Using this research, Doctor Ives and his team found through using Wright’s Law that renewable energy has the potential to disrupt the current energy system. This exponential growth starts from a relatively small base today but from 2025 starts to have a significant and non-linear effect (Figure 6).
This scenario sees an 80% emissions reduction by 2040, without the need to deploy carbon capture and storage technologies (in contrast to the IEA scenarios). Furthermore, it is based purely on technology economics and does not factor in any benefits from climate change mitigation.
Figure 6: Global energy mix forecast using Wright’s Law to predict renewable energy cost declines
Global energy mix forecast using Wright’s Law to predict renewable energy cost declines
Source: Farmer and Lafond, 2016. The graph shows how the average price decreases as the total number of units produced increases. Both axis use a log scale.

Technology leap frogs

Partially as a result of such learning curves we have seen instance of “technology leapfrogging”, whereby developing markets can skip the adoption of a precursor technology. Two notable examples are telecoms and banking in emerging markets (EMs), where the widespread use of landlines has been bypassed and countries have leapfrogged straight from having no phones to using mobile phones; and in banking where certain countries have leapfrogged large traditional banking branch networks and moved straight to digital banking in the first instance.
It is likely this phenomenon will occur to some extent with the energy transition. As renewable technologies become increasingly competitive, they will likely serve some of the demand that would otherwise have been met with fossil sources. In emerging market regions new demand is being met by leapfrogging straight to renewables. Indeed, according to independent think tank Carbon Tracker, in 2019 87% of the growth in electricity supply came from non-fossil sources in emerging markets ex-China9.

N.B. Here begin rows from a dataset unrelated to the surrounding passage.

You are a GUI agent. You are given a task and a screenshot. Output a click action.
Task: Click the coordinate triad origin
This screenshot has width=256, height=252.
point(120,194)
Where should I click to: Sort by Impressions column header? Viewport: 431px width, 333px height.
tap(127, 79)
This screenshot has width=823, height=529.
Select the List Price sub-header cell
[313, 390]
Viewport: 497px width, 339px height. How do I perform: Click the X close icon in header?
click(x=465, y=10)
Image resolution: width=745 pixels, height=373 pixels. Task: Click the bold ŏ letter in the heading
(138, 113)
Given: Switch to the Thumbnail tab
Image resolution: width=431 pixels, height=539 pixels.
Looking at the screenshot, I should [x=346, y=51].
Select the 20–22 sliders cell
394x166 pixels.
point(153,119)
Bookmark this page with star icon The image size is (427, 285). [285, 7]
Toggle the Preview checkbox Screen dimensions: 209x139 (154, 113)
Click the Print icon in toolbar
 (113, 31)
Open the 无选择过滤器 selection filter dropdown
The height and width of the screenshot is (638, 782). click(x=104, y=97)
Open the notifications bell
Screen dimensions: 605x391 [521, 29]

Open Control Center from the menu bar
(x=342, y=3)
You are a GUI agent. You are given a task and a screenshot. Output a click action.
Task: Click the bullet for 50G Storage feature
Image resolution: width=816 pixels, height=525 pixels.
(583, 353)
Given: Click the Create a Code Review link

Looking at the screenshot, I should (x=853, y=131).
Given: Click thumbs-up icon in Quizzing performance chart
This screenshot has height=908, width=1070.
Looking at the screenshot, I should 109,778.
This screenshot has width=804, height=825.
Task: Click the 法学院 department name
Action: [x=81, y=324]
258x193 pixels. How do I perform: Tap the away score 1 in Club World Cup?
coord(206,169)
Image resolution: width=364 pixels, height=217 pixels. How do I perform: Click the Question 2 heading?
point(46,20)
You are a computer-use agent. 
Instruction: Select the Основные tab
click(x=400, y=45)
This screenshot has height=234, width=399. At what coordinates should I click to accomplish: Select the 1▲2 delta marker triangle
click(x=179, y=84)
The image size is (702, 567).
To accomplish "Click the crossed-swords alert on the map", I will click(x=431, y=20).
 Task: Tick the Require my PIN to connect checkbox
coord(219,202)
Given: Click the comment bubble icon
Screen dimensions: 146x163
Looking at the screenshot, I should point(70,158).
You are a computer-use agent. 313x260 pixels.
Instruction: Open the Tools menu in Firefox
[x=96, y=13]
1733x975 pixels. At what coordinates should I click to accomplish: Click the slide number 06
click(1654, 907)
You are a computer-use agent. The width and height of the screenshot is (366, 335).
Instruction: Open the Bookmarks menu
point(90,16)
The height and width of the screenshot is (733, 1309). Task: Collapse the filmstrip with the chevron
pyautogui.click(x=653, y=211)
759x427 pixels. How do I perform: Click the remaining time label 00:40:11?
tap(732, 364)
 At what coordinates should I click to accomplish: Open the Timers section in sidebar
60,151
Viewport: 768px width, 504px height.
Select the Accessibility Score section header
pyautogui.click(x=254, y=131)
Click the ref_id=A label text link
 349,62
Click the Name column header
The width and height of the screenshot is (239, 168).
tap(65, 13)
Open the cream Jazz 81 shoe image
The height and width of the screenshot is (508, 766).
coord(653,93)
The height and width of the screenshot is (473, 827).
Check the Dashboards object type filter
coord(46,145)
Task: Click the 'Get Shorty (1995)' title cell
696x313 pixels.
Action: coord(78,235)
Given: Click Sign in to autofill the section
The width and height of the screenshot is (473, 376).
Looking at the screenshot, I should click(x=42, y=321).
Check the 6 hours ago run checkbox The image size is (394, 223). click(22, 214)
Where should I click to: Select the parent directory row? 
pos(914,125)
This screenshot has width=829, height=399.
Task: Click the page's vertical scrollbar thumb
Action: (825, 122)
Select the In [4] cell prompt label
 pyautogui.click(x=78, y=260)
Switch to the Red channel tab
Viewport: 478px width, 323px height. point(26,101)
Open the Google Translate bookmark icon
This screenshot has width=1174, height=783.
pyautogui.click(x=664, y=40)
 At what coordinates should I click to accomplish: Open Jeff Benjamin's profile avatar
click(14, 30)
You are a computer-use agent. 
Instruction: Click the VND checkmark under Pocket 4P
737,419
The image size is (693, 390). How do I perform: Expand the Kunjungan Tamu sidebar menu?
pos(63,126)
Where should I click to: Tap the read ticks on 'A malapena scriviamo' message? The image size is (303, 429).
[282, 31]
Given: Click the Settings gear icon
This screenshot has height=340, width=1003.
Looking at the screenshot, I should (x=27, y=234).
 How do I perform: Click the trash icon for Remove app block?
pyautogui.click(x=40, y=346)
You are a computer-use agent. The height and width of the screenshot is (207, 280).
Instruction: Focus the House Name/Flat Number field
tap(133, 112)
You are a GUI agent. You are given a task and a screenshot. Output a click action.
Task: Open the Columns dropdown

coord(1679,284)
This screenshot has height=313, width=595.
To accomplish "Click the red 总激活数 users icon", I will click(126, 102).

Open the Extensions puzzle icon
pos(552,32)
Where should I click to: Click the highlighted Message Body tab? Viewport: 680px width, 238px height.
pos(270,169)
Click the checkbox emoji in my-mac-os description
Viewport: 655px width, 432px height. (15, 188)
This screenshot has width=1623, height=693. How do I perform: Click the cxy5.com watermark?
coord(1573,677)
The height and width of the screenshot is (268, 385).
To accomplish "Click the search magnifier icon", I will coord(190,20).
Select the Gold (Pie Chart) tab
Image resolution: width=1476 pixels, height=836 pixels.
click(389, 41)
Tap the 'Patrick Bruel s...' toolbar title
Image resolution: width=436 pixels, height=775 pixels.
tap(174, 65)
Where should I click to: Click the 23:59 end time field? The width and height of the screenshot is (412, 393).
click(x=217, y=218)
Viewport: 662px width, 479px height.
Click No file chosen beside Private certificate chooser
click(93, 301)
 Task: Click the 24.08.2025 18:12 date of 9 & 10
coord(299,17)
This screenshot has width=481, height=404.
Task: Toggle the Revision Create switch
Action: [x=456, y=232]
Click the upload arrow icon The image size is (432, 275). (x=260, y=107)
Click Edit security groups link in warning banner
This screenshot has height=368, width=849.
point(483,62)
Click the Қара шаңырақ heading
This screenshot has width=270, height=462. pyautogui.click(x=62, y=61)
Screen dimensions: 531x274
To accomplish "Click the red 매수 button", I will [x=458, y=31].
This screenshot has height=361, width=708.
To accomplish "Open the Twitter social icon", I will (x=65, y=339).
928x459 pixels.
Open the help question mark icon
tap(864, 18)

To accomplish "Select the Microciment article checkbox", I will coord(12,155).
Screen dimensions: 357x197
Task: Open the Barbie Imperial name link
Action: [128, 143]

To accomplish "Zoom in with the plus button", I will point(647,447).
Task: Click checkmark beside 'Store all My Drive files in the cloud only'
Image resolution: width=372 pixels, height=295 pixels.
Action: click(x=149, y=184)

Overcoming anchoring and conditions for exponential growth

A critical question is why certain technologies grow exponentially and how these areas can be identified. Exponential growth is driven by the convergence of new technologies which trigger causal feedback loops within and across markets and sectors. Historically, these loops interact with and amplify one another, accelerating the adoption of new technology in a virtuous cycle while accelerating the abandonment of old technology in a vicious cycle. The relationship between EVs and renewable energy highlighted above has the potential to be one such example.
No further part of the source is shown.